— start of Passage to read —

I’ve also defined arity, which lets us easily define stack operations for existing Clojure functions, such as +. Unlike Clojure’s variable-argument functions, stack-based operations tend to take a fixed number of arguments. Above, I define add to take the top two arguments from the data stack, add them, and push the result back onto the data stack.

reductions shows the data stack at each step. The result is the top of the last stack, in this case, 3.

Here’s an example I’ve used when driving: converting miles per hour to feet per second.

(def multiply #(arity 2 * %))

(reductions apply-to-stack [70] [1.467 multiply])

So far, this is just postfix notation and doesn’t particularly help with doing the calculation in your head. Where stack-based programming shines, and part of the reason it’s the basis for the Java and Python virtual machines is that it’s simple to rewrite the instruction stack and know that the end result will be the same. For a VM, that means optimizing by reducing the total number of instructions. For mental math, it usually means more, simpler instructions.

— end of Passage to read —

Prompt A → Copy, word for word, the part of the passage on stack-based programming in Clojure that opens with the words "I’ve also defined" and closes with "[70] [1.467 multiply])".
The passage on stack programming and the entries that follow have nothing to do with each other.

— start of Supplied material —

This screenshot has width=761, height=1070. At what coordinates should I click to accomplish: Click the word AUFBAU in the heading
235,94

— end of Supplied material —
— start of Supplied material —

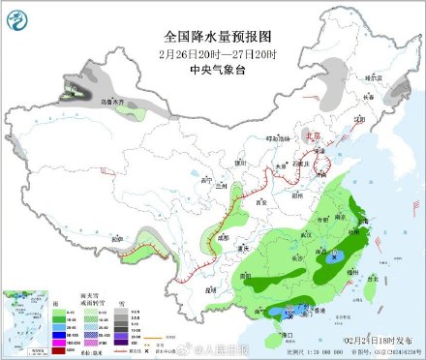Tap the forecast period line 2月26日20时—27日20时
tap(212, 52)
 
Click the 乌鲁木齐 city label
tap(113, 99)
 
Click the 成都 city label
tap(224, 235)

— end of Supplied material —
— start of Supplied material —

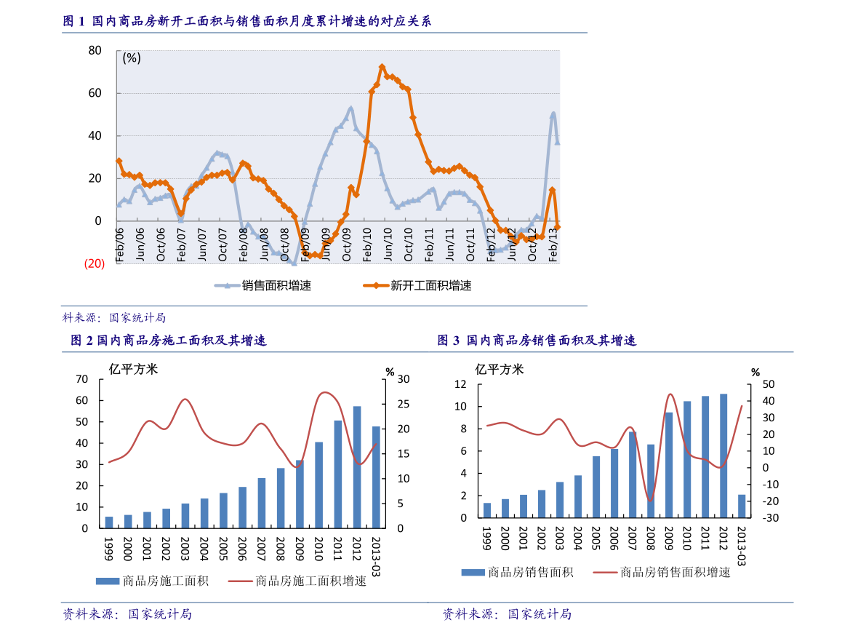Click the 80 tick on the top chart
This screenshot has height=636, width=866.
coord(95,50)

— end of Supplied material —

Prompt B → In the entries, rewrite the part that opens with the line containing "Click the 乌鲁木齐 city label" and closes with the line containing "tap(224, 235)", both lines included, replacing "Click" with "Select" and leaving everything else unchanged. Give only those lines.

Expected output A →
I’ve also defined arity, which lets us easily define stack operations for existing Clojure functions, such as +. Unlike Clojure’s variable-argument functions, stack-based operations tend to take a fixed number of arguments. Above, I define add to take the top two arguments from the data stack, add them, and push the result back onto the data stack.

reductions shows the data stack at each step. The result is the top of the last stack, in this case, 3.

Here’s an example I’ve used when driving: converting miles per hour to feet per second.

(def multiply #(arity 2 * %))

(reductions apply-to-stack [70] [1.467 multiply])

Expected output B →
Select the 乌鲁木齐 city label
tap(113, 99)
 
Select the 成都 city label
tap(224, 235)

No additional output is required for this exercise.